Titus writes:
I
hope you enjoyed my blog on The (mighty) Fall. Such a complex band
spanning over 40 years, and as I inferred, I’d still be typing now if
doing a full appraisal. All I would say is find out about them via the
various media sources – you won’t look back!
This
week I’m going to talk about a band that really struck me in the
eighties, and are still performing today – The Sex Clark Five from
Huntsville, Alabama. They called their music “strum and drum” and if
that description is alien to you, like it was to me, it has a jangly ,
almost surf guitar sound, similar to several Southern bands of the day.
They were notorious for the unpredictability of their live shows,
e.g. drummer Trick McKaha would sometimes wear a bag over his head –
in a way pleasing that he was the drummer rather than say a guitarist!
Not
surprisingly, the Sex Clark Five came to the attention of John Peel
when he acquired a copy of their first EP “Neita grew up last night”.
The band was so impressed by being liked by JP, that in 1986 having
recorded an album in founder James Butler’s basement – amazingly
entitled “Strum and Drum” – and Peel concurred with the views of the
American music press who were extremely praiseworthy, lauding the album
as a ‘pop milestone’. They also referred to the Sex Clark Five as
“America’s most inexplicable band”. Peely was impressed by the fact
that there were 20 very short tracks on it, (some barely a minute
long), and having heard The Ramones and nearly all punk bands play he
once pronounced that “the three minute single is back” – he became
weary of the seventies 20+ minute tracks, particularly with a drum solo
incorporated.
The
band had been set up by school friends and guitarists James Butler,
Rick Storey, drummer Trick McKaha and vocalist Joy Johnson.

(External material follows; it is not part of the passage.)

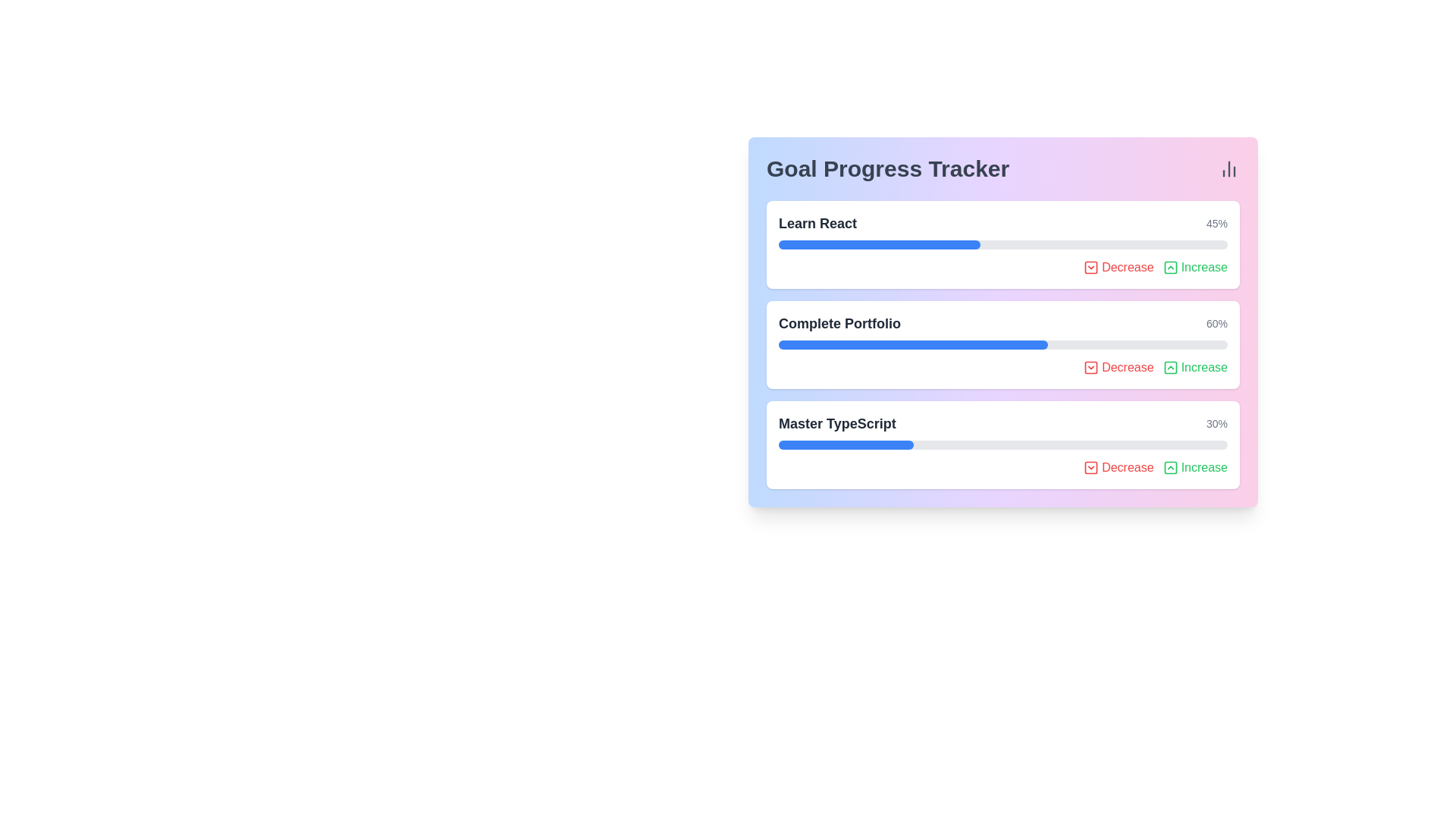 This screenshot has width=1456, height=819. What do you see at coordinates (1169, 267) in the screenshot?
I see `the graphical SVG rounded rectangle element that serves as a decorative or interactive part of a graphical representation` at bounding box center [1169, 267].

McKaha
& Johnson left the band in 1993 & 1995 respectively.
Butler
continued to write the songs and the band had a small but devoted fan
base. The nineties found the band continuing to record, but they, like
a lot of others, found only the small labels with very few resources
willing to promote them. Their discography reveals that they have spent
a great proportion of their recordings, for Records to Russia records
In
the year 2000, Butler & Storey got together on ‘Crimson Panzer’
with McKaha temporarily re-joining the band for this – this appeared
almost exclusively on Peely’s programme. You’ve heard the expression
before, but I guess that in real terms they were “unsung heroes”. A bit
of a case like Northern Ireland’s Would Be’s who I wrote about, a couple of months ago...... a talented band that never quite made it.
Devotees
of the band would argue that they must have been doing something
right, by the fact that in 2020, Captured Tracks Records remastered
& released ‘Strum & Drum’ as a double album, (albeit with a
slight alteration to the title – they called it ‘Strum & Thrum!)
with a few tracks added to the original version. This week I am
requesting lex to play Alai from the original ‘Strum & Drum’ album.